Ким просит, Сталин отказывает. Март—сентябрь 1949 г. 36 страница



В справке от 29 июля того же года, составленной сотрудником дипломатической миссии СССР в ГДР (она действовала независи­мо от СККГ) А. И. Мартыновым, приводятся уже другие цифры: численность полицейских сил в ФРГ — 130 тыс. человек, «на службе у оккупационных властей» — 471 тыс. человек, из них 322 973 мужского пола и 148 523 женского. Формулировка «по­лувоенные формирования» по отношению к этому контингенту, очевидно (треть — женщины!), представлявшему собой обслужи­вающий персонал, была благоразумно опущена. Упоминалось так­же о 60 тыс. немцев, служащих во Французском легионе (из них 30 тысяч — в Индокитае) и «неопределенном количестве» — в Араб­ском легионе короля Иордании Абдаллы. Трудно понять, какое от­ношение эти категории имели к перевооружению ФРГ33.

Наконец, в обзоре того же А. И. Мартынова от 28 августа гово­рится, что «в полиции, военных и полувоенных формированиях в Западной Германии насчитывается примерно 190 тысяч человек, из них — 170 тысяч немцев»34.

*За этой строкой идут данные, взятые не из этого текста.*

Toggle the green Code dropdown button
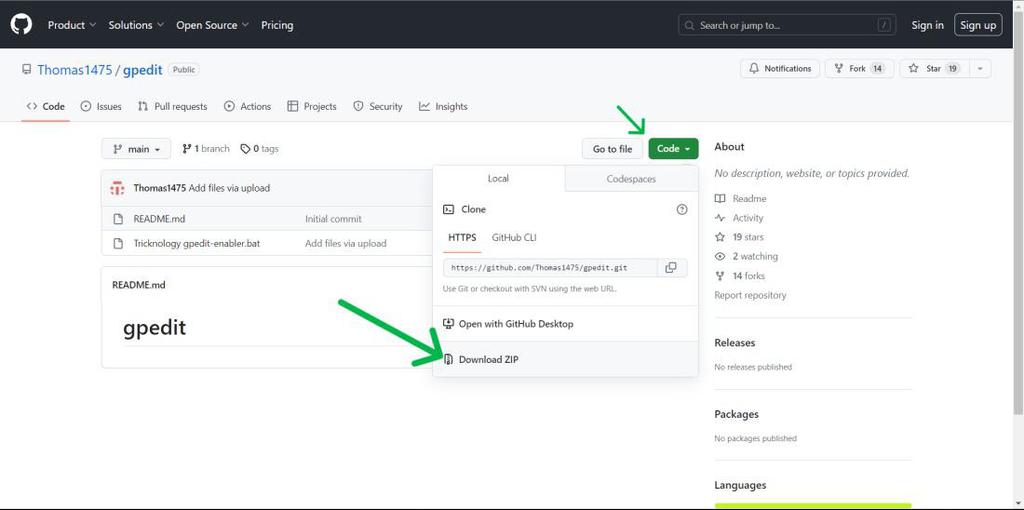1024x510 pixels. point(673,149)
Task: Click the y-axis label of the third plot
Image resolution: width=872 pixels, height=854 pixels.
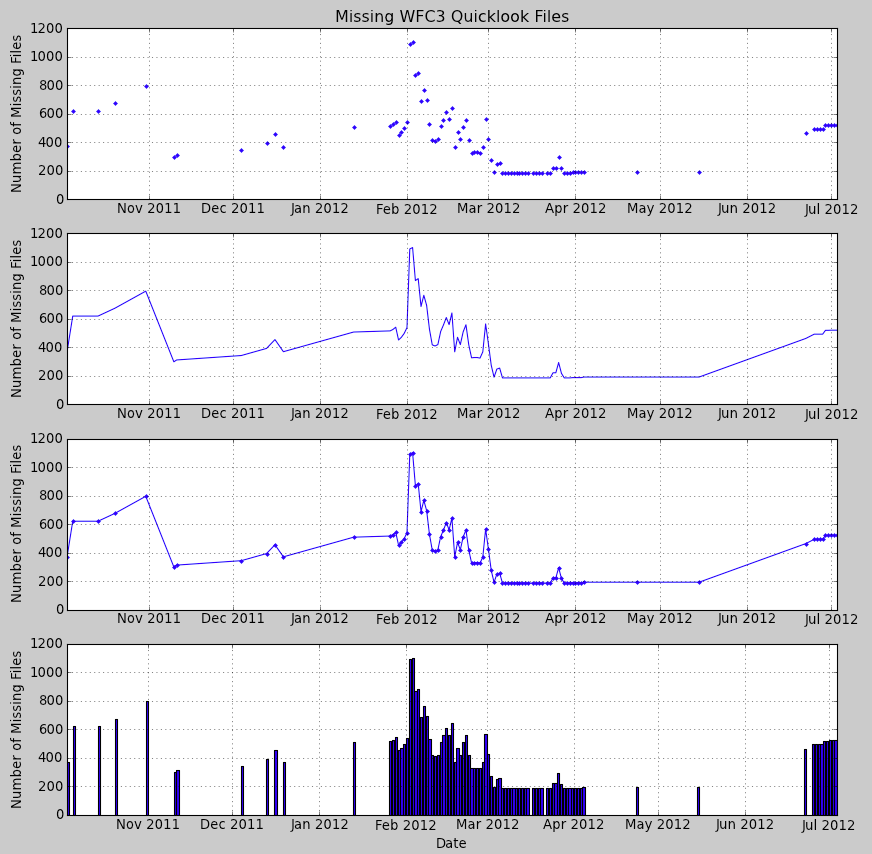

Если брать динамику оценок буквально, то можно, пожалуй, сде­лать вывод скорее о разоружении, чем перевооружении в Западной Германии!

Впрочем, те, для кого предназначались эти справки, — высшее советское руководство — вполне отдавало себе отчет в их «липовом» характере. Да и вообще, там, где речь шла не о пропаганде, а о дис­куссиях в узком кругу, никакого ажиотажа вокруг проблемы «возрож­дения германского милитаризма» не наблюдалось, во всяком случае, с советской стороны. На Пражском совещании восьми министров иностранных дел (20—21 ноября 1950 г.) глава советской делегации В. М. Молотов (он уже не был министром, но статус члена Полит­бюро, курирующего МИД, очевидно, считался никак не меньшим) начал с того, что поинтересовался, не устарели ли цифры о «воен­ных формированиях» в ФРГ, которые относились к маю 1950 г. и, как мы видели, были канонизированы «Правдой». Министр иност­ранных дел ГДР Г. Дертингер ответил, что новых данных нет. Мо­лотов отозвался одним словом «Хорошо» (что можно интерпретиро­вать, как «не все ли равно?»). Дальнейшие его высказывания звуча­ли прямо-таки сенсационно.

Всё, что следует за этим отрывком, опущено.